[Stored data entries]

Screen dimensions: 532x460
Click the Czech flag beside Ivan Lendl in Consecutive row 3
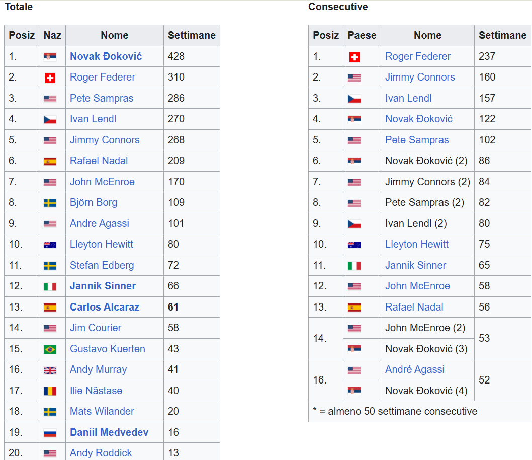[x=354, y=99]
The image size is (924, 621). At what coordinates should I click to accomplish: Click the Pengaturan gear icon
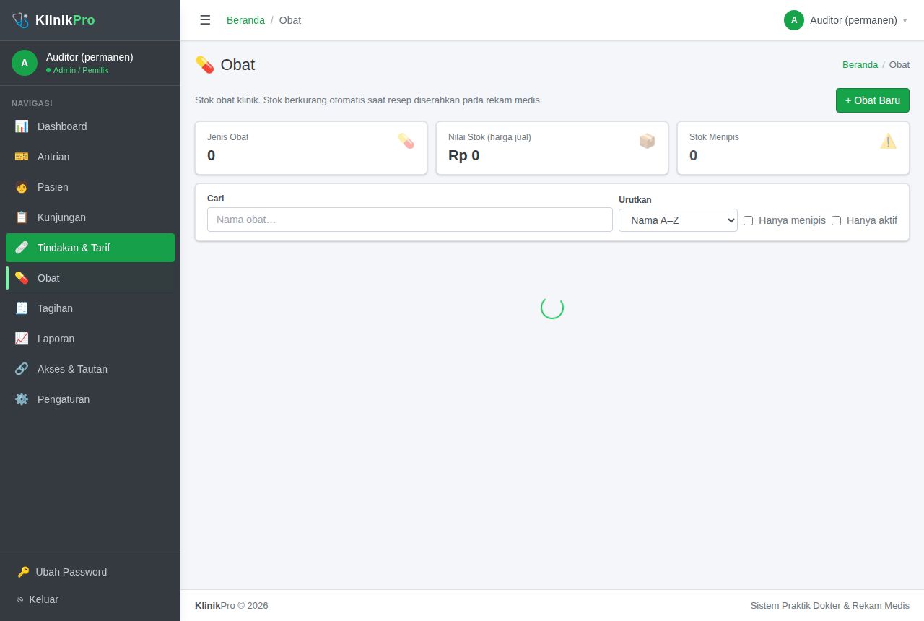(x=22, y=399)
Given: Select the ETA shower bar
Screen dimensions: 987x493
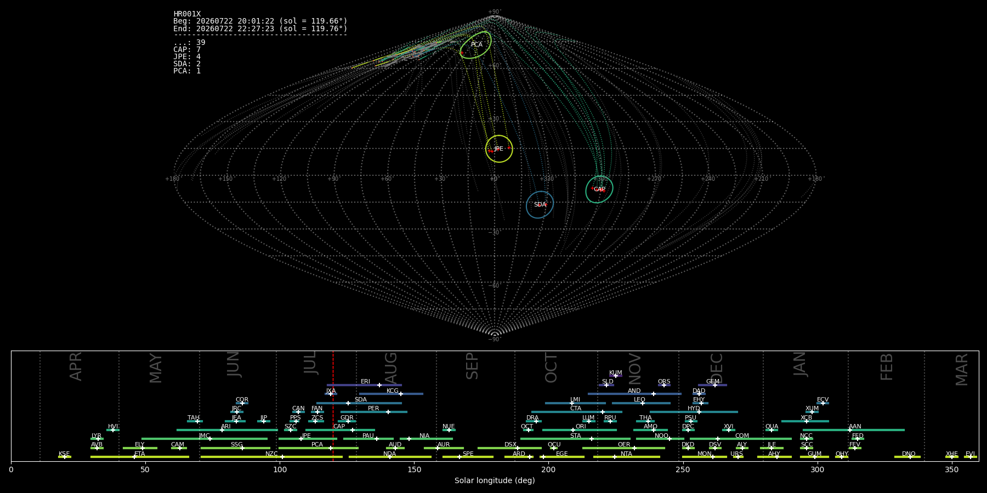Looking at the screenshot, I should (x=140, y=457).
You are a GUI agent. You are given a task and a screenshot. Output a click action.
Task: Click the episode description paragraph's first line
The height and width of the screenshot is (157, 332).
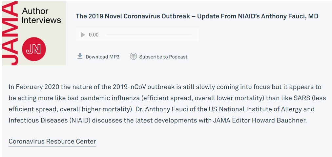(x=165, y=87)

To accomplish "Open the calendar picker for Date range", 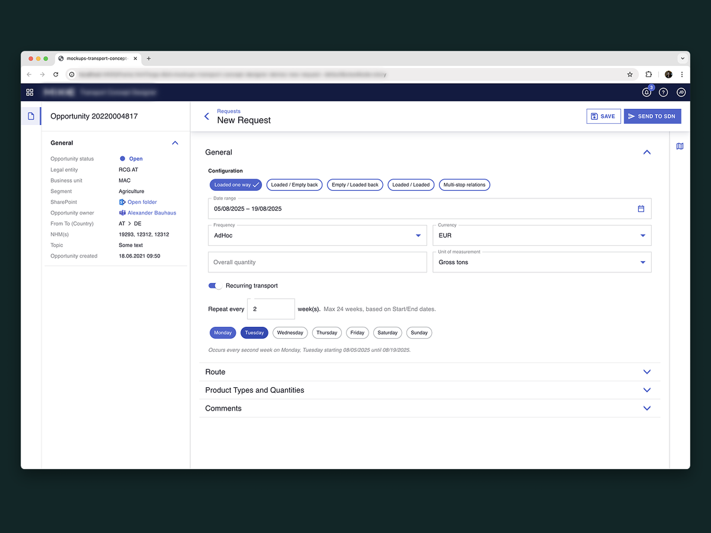I will (641, 208).
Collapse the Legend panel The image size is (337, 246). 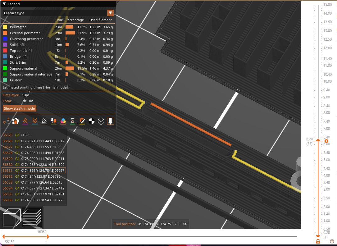point(3,4)

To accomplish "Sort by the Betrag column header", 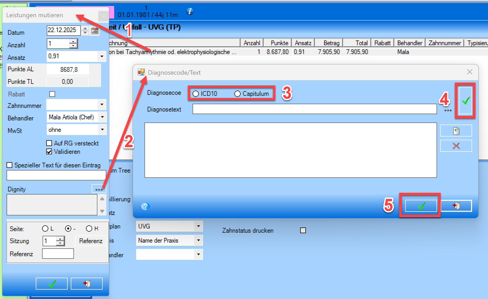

**AIM OF THE TASK**
Exactly the lines from the start of the entries above through the line with "Given: Select the ETA shower bar" should be reproduced, and nothing else; drop the pictures.

**RESULT**
Screen dimensions: 532x460
Click the Czech flag beside Ivan Lendl in Consecutive row 3
[x=354, y=99]
The image size is (924, 621). At what coordinates should I click to accomplish: Click the Pengaturan gear icon
(x=22, y=399)
Given: Select the ETA shower bar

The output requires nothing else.